Instructions for the task | Whenever the word "element" appears in a line of the listing, copy that line.

Dataset content |
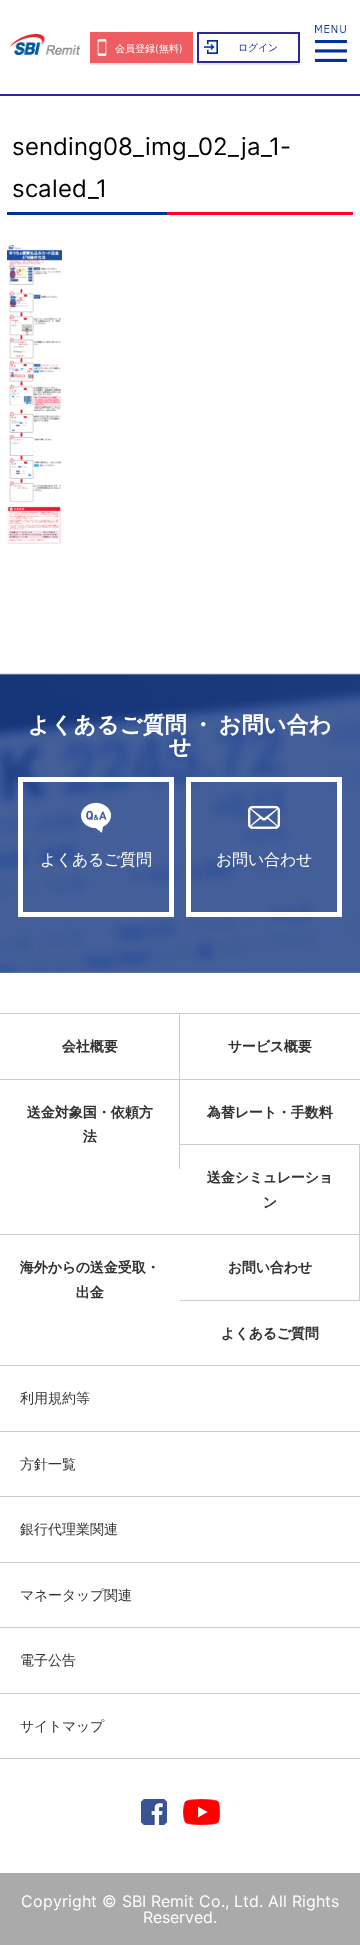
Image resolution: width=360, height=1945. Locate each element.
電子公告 (48, 1659)
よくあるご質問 (96, 859)
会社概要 (90, 1045)
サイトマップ (62, 1725)
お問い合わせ (264, 859)
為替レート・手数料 (270, 1111)
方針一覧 (48, 1463)
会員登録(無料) (149, 48)
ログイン (258, 47)
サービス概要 (270, 1045)
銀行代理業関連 (69, 1528)
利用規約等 (55, 1397)
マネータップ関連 (76, 1594)
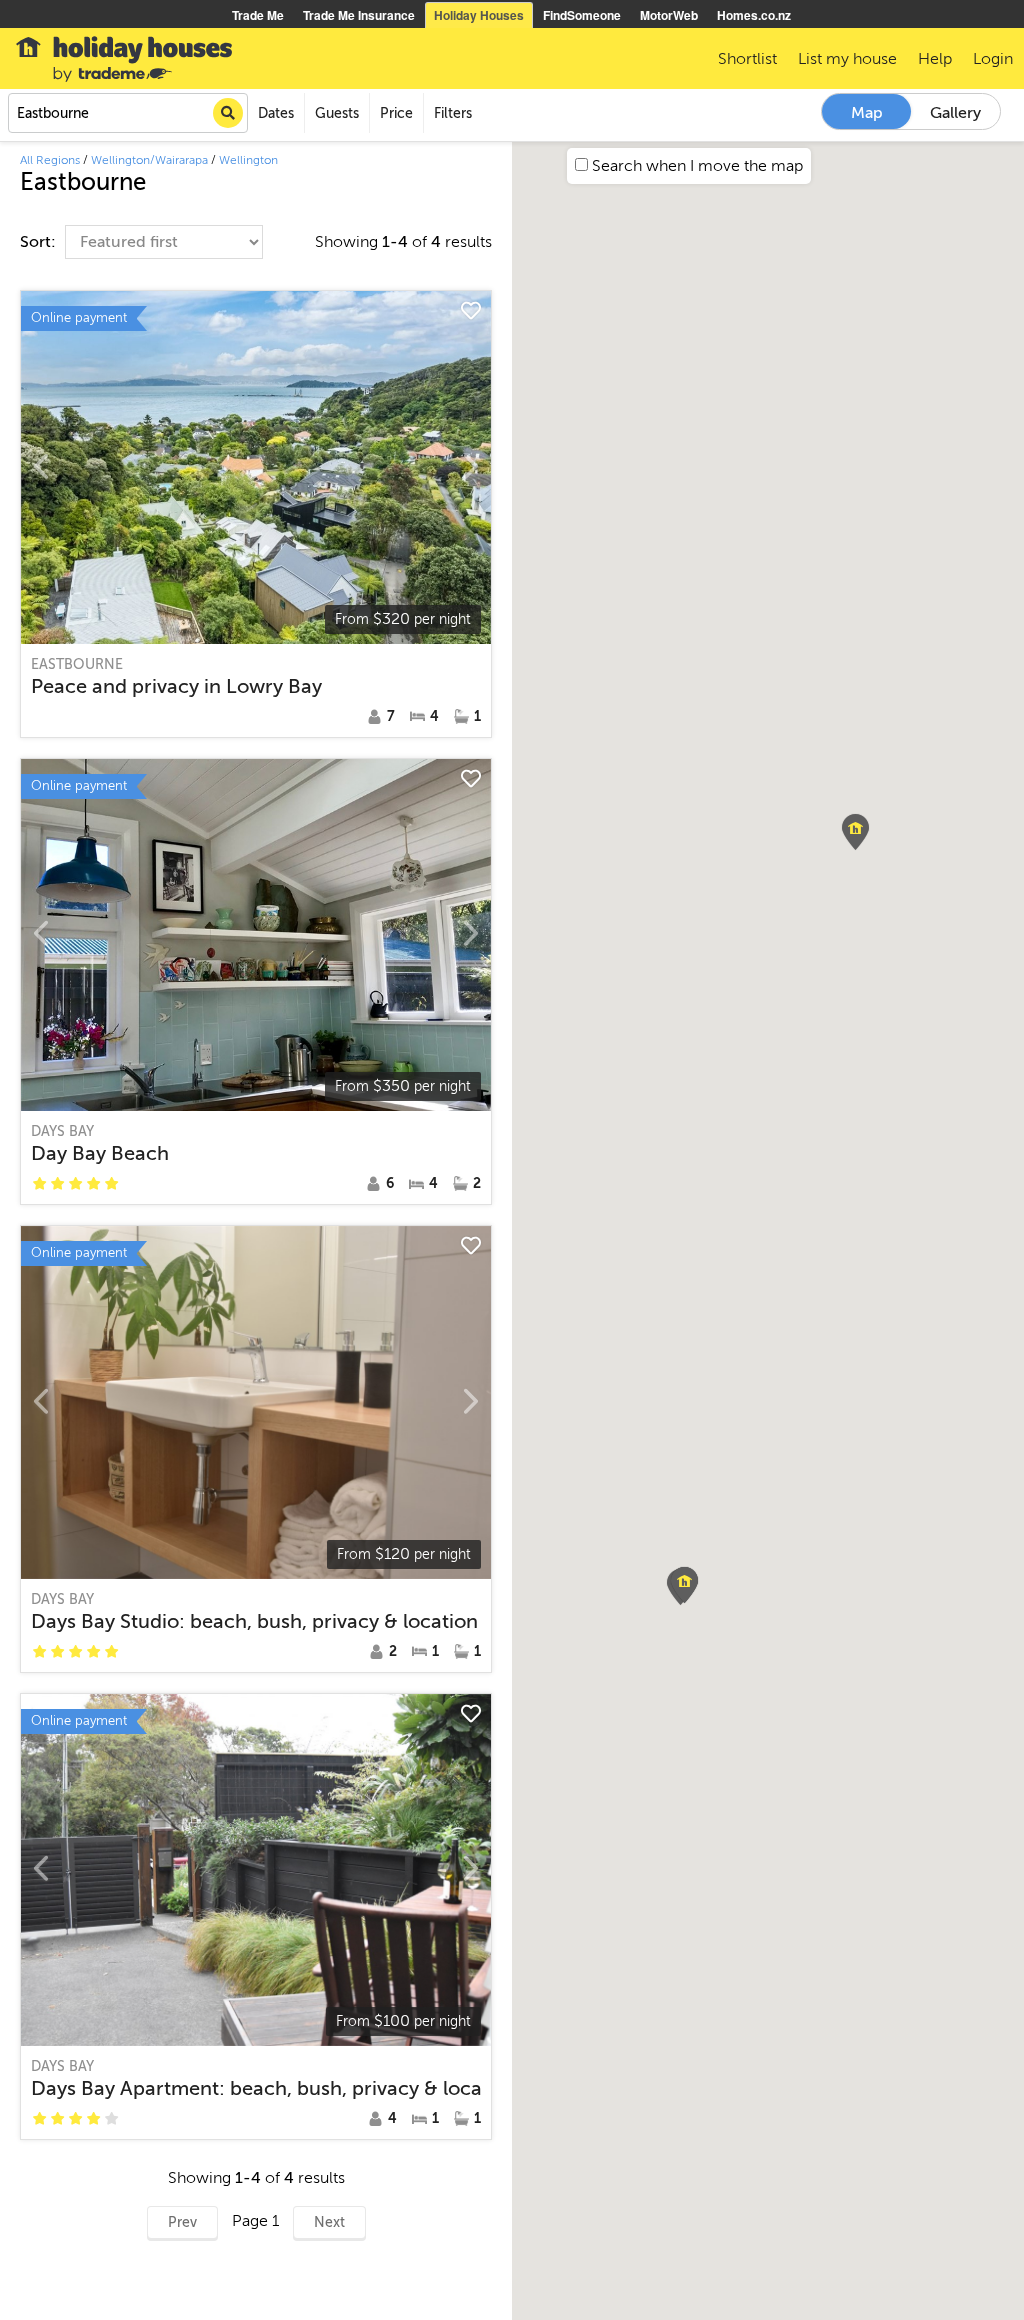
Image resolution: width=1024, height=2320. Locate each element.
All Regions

Output below |
Image resolution: width=360, height=1945. Locate each element.
Image resolution: width=1024, height=2320. Locate each element.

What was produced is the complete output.